CP and AP are two schemes discussed based on this premise. If you cross out P, take AC, that is, the consistency and availability in the single machine scenario (anti-theft connection: This article starts from )Problem, which loses the significance of discussion. It’s like in middle school physics, r = u / I, resistance is equal to voltage divided by current. But you can’t understand that resistance is directly proportional to voltage and inversely proportional to current, because resistance is only related to material and specification. You can calculate the data according to the formula, but it doesn’t mean it’s literal.
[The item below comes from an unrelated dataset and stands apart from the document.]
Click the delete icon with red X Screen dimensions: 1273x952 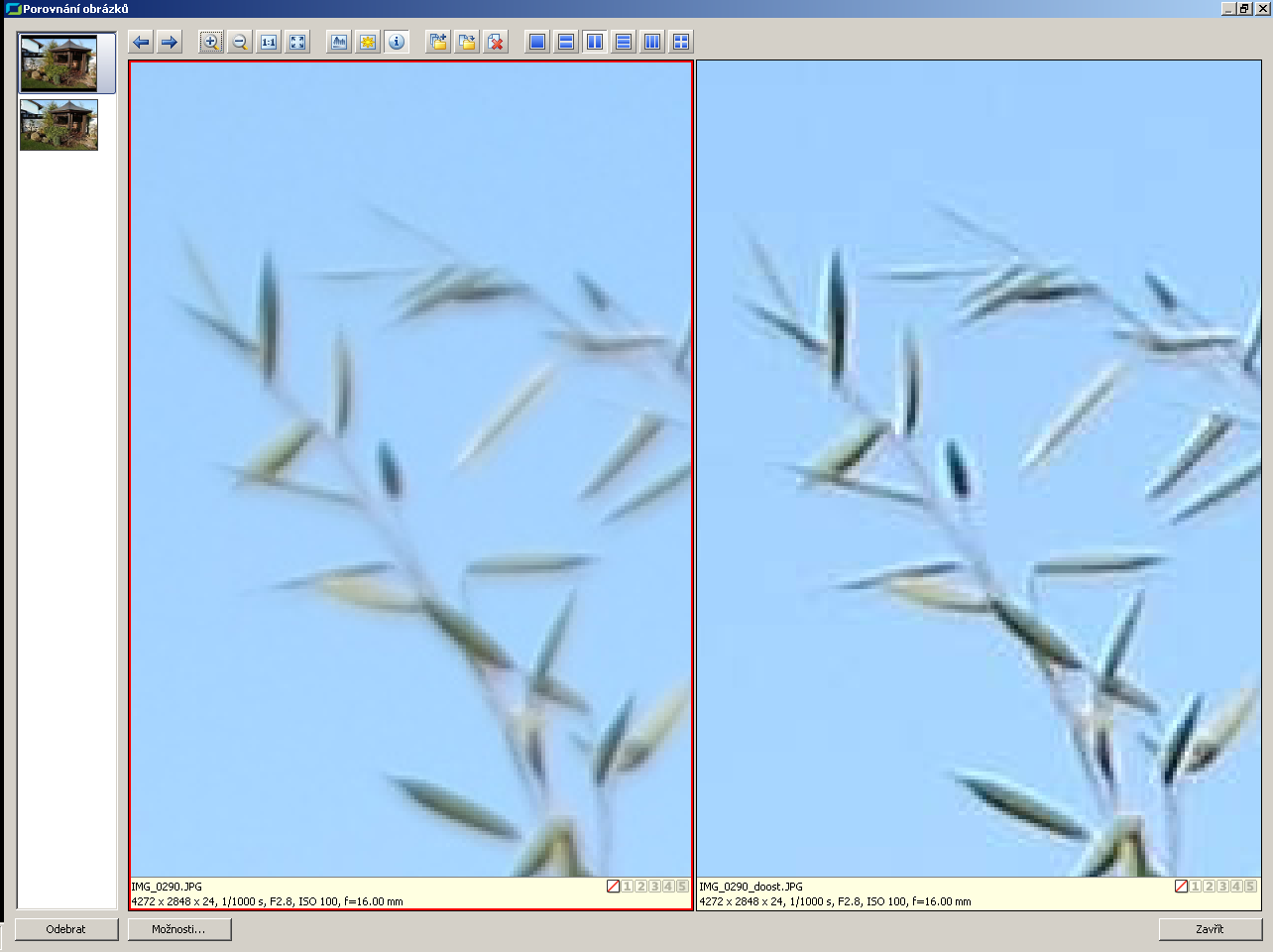(x=496, y=42)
In addition, it should be noted that the above cases are theoretical models, in which the network delay required for data consistency is ignored. In other words, in practice, due to the delay of the network, an efficient CP system is very difficult to implement. At the same time, due to the rapid response required in Internet products, the design of AP mode usually accounts for a larger proportion in actual development. So how to avoid the impact of data inconsistency?
Here are two ideas
1、 The final consistency of the data does not matter. It is acceptable as long as it does not affect the core data calculation. As long as the final data can ensure consistency and meet idempotency.
2、 Shorten the time of data consistency recovery, that is, if there is a problem of data inconsistency, the system can find ways to shorten the time-consuming of data recovery. If the data has been recovered when the request comes in again, the outside world will not perceive the inconsistency.